> [Supplied material]:
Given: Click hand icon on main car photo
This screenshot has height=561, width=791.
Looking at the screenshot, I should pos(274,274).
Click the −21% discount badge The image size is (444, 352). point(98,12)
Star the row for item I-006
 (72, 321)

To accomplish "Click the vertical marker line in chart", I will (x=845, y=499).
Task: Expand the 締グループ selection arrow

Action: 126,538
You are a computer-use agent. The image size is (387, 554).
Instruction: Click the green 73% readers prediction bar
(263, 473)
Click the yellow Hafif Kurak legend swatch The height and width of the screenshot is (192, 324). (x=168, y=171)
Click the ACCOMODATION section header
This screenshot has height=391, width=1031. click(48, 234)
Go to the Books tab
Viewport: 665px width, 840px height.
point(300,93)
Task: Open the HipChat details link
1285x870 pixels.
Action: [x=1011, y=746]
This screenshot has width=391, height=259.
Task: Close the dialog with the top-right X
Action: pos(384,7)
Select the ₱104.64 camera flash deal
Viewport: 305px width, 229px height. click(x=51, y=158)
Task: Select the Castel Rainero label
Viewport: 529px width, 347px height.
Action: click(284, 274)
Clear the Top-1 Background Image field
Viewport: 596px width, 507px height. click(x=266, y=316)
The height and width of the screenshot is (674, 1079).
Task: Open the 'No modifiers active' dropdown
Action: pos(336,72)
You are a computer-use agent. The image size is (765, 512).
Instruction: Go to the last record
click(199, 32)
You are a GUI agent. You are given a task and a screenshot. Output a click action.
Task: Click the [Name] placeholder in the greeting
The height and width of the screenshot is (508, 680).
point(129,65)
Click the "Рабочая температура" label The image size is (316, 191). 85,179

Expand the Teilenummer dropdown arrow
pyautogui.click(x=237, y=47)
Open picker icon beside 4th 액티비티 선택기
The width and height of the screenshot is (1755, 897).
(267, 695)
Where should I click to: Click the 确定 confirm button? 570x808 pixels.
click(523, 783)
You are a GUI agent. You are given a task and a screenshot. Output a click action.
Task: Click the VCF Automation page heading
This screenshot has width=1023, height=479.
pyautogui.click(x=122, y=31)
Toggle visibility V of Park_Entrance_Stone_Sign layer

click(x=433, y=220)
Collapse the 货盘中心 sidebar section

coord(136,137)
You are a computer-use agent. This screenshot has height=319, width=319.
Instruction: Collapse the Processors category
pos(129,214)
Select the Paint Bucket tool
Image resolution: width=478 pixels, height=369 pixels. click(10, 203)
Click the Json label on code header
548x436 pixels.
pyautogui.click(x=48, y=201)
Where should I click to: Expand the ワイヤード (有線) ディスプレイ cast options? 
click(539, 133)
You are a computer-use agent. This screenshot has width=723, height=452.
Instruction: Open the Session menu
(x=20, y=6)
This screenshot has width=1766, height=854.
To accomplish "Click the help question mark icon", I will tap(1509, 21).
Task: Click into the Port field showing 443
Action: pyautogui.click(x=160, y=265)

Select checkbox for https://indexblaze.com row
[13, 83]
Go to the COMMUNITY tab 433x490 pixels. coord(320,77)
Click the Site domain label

> [Your objective]: Line by line, retype the data exactly as written.

> [Response box]:
Given: Click hand icon on main car photo
This screenshot has height=561, width=791.
Looking at the screenshot, I should pos(274,274).
Click the −21% discount badge The image size is (444, 352). point(98,12)
Star the row for item I-006
 (72, 321)

To accomplish "Click the vertical marker line in chart", I will (x=845, y=499).
Task: Expand the 締グループ selection arrow

Action: 126,538
You are a computer-use agent. The image size is (387, 554).
Instruction: Click the green 73% readers prediction bar
(263, 473)
Click the yellow Hafif Kurak legend swatch The height and width of the screenshot is (192, 324). (x=168, y=171)
Click the ACCOMODATION section header
This screenshot has height=391, width=1031. click(48, 234)
Go to the Books tab
Viewport: 665px width, 840px height.
point(300,93)
Task: Open the HipChat details link
1285x870 pixels.
Action: [x=1011, y=746]
This screenshot has width=391, height=259.
Task: Close the dialog with the top-right X
Action: pos(384,7)
Select the ₱104.64 camera flash deal
Viewport: 305px width, 229px height. click(x=51, y=158)
Task: Select the Castel Rainero label
Viewport: 529px width, 347px height.
Action: click(284, 274)
Clear the Top-1 Background Image field
Viewport: 596px width, 507px height. click(x=266, y=316)
The height and width of the screenshot is (674, 1079).
Task: Open the 'No modifiers active' dropdown
Action: pos(336,72)
You are a computer-use agent. The image size is (765, 512).
Instruction: Go to the last record
click(199, 32)
You are a GUI agent. You are given a task and a screenshot. Output a click action.
Task: Click the [Name] placeholder in the greeting
The height and width of the screenshot is (508, 680).
point(129,65)
Click the "Рабочая температура" label The image size is (316, 191). 85,179

Expand the Teilenummer dropdown arrow
pyautogui.click(x=237, y=47)
Open picker icon beside 4th 액티비티 선택기
The width and height of the screenshot is (1755, 897).
(267, 695)
Where should I click to: Click the 确定 confirm button? 570x808 pixels.
click(523, 783)
You are a GUI agent. You are given a task and a screenshot. Output a click action.
Task: Click the VCF Automation page heading
This screenshot has width=1023, height=479.
pyautogui.click(x=122, y=31)
Toggle visibility V of Park_Entrance_Stone_Sign layer

click(x=433, y=220)
Collapse the 货盘中心 sidebar section

coord(136,137)
You are a computer-use agent. This screenshot has height=319, width=319.
Instruction: Collapse the Processors category
pos(129,214)
Select the Paint Bucket tool
Image resolution: width=478 pixels, height=369 pixels. click(10, 203)
Click the Json label on code header
548x436 pixels.
pyautogui.click(x=48, y=201)
Where should I click to: Expand the ワイヤード (有線) ディスプレイ cast options? 
click(539, 133)
You are a computer-use agent. This screenshot has width=723, height=452.
Instruction: Open the Session menu
(x=20, y=6)
This screenshot has width=1766, height=854.
To accomplish "Click the help question mark icon", I will tap(1509, 21).
Task: Click into the Port field showing 443
Action: pyautogui.click(x=160, y=265)

Select checkbox for https://indexblaze.com row
[13, 83]
Go to the COMMUNITY tab 433x490 pixels. coord(320,77)
Click the Site domain label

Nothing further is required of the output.